Niedersächsische Kaninchenschau Osnabrück am Wochenende Mekka der Kaninchenzucht

Von Carolin Hlawatsch


Osnabrück. Als eine „riesen Schau, nicht nur wegen der ausgestellten Deutschen Riesen“ bezeichnete Bürgermeister Burkhard Jasper die Allgemeine Niedersächsische Kaninchenschau, die er am Samstagvormittag in Osnabrücks Halle Gartlage offiziell eröffnete. Und tatsächlich war die vom Kreisverband Kaninchenzüchter Osnabrück ausgerichtete Ausstellung, die zum 63. Mal am ersten Adventswochenende statt fand, größer als je zuvor.

„Mit 3811 Tieren von 600 Ausstellern aus ganz Deutschland und dem angrenzenden Ausland wurden unsere Erwartungen übertroffen“, freute sich Ausstellungsleiter Siegfried Mindrup. So mussten einige Kaninchen sogar in das an die Halle angrenzende Zelt umquartiert werden.

Durch dieses „Mekka der Kaninchenzucht“, wie es der Landesverbandsvorsitzender Weser-Ems Johann Vrielink bezeichnete, schlenderte am Samstag auch der neunjährige Felix aus Bülstedt bei Bremen. Vorsichtig steckte er einen Finger durch das Gitter, um einen schwarz-weißen Mecklenburger Schecken zu streicheln, der ihm neugierig seine wackelnde Nase entgegenstreckte. „Diese Kaninchenrasse kennt Felix gut, denn wir züchten sie zuhause“, verriet Vater Thomas Oetjen. Letztes Jahr sei er mit seinen Mecklenburger Schecken auf dieser Schau Niedersachsen-Meister geworden, dieses Mal stelle er aber keine Tiere aus. „Heute sind wir hier, um all die anderen befreundeten Züchter zu treffen, die man meist doch nur einmal im Jahr, nämlich hier auf der Schau trifft“, so Oetjen.

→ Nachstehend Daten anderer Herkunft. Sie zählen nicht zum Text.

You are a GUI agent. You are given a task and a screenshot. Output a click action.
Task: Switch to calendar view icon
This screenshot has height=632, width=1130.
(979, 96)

Vorsichtig an ihm vorbei balancierte Michael Kostiuk aus Emsdetten eine Kaninchentransportkiste. Als er den Deckel anhob, um zu kontrollieren, ob es den Tieren gut ging, schauten drei Sachensengold-Kaninchen heraus, die er gerade von einem Züchter erworben hatte. „Das wird eine Weihnachtsüberraschung für meinen zehnjährigen Sohn Leon“, erklärte Kostiuk, der Zwergwidder in Siamgelb züchtet, seinem Sohn nun aber mit der neuen Rasse Abwechslung bieten will.

Genau wie Leon und Felix, interessieren sich viele Kinder für die Kaninchenhaltung. Geweckt wird die Begeisterung meist durch die Eltern, die die Tiere züchten. „Natürlich haben die Kaninchenzuchtvereine, wie viele andere Vereine auch, strukturell altersbedingte Probleme, trotzdem lebt die Rassekaninchenzucht nach wie vor“, betonte der Landesverbandsvorsitzende Johann Vrielink. Um dieses Kulturgut zu erhalten, müssten laut Ausstellungsleiter Siegfried Mindrup weitere Anreize wie diese Schau geschaffen werden. Dabei sei auch die Politik gefordert.

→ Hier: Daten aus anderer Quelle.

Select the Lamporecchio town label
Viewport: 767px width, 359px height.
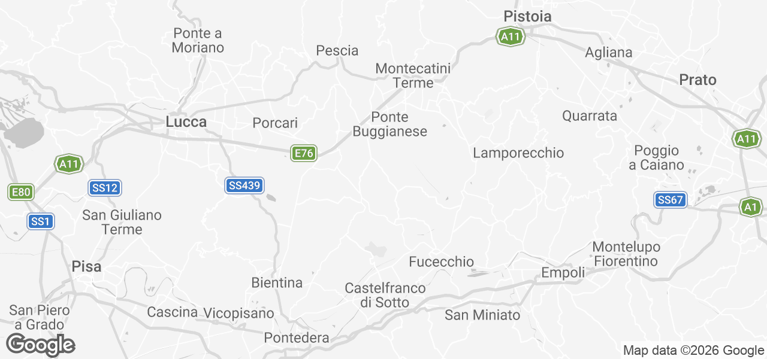518,153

Auf Informationstafeln an den Käfigen konnten Besucher nicht nur ablesen, um welche Rasse es sich handelt, sondern auch welchen Platz das jeweilige Kaninchen bei den Wettbewerben erzielt hat, die bereits am Donnerstag ausgetragen worden waren. Neben vielen anderen erfolgreichen Züchtern in den Bereichen Jugend und Senioren freute sich Josef Witte aus Bakum über einen ganz besonderen Preis: Für seine Zuchtgruppe der Rasse Kleinsilber, grau-braun erhielt er die ausstellungsübergreifende silberne Plakette der Bundesanstalt für Landwirtschaft und Ernährung. Die Höchstpunktzahl, die pro Tier von den Richtern vergeben wurde, war 100. Witte erreichte mit seinen vier Kaninchen insgesamt 389,5 Punkte. Auf 389 Punkte schafften es Lena Brümmer aus Lähden mit ihren vier Hermelin Blau-Augen und Leo Brümmer mit seinen Blauen Wienern. Sie wurden mit der bronzenen Plakette des Niedersächsischen Ministeriums für den ländlichen Raum, Ernährung, Landwirtschaft und Verbraucherschutz, Hannover ausgezeichnet.

Über einen Ehrenpreis freute sich auch Werner Lehser aus Dissen. Für sein unermüdliche Engagement bei der Ausstellung erhielt der 83-Jährige die Uhr, die jedes Jahr an besonders verdiente Züchter vergeben wird und von der es stets höchstens zwei gibt.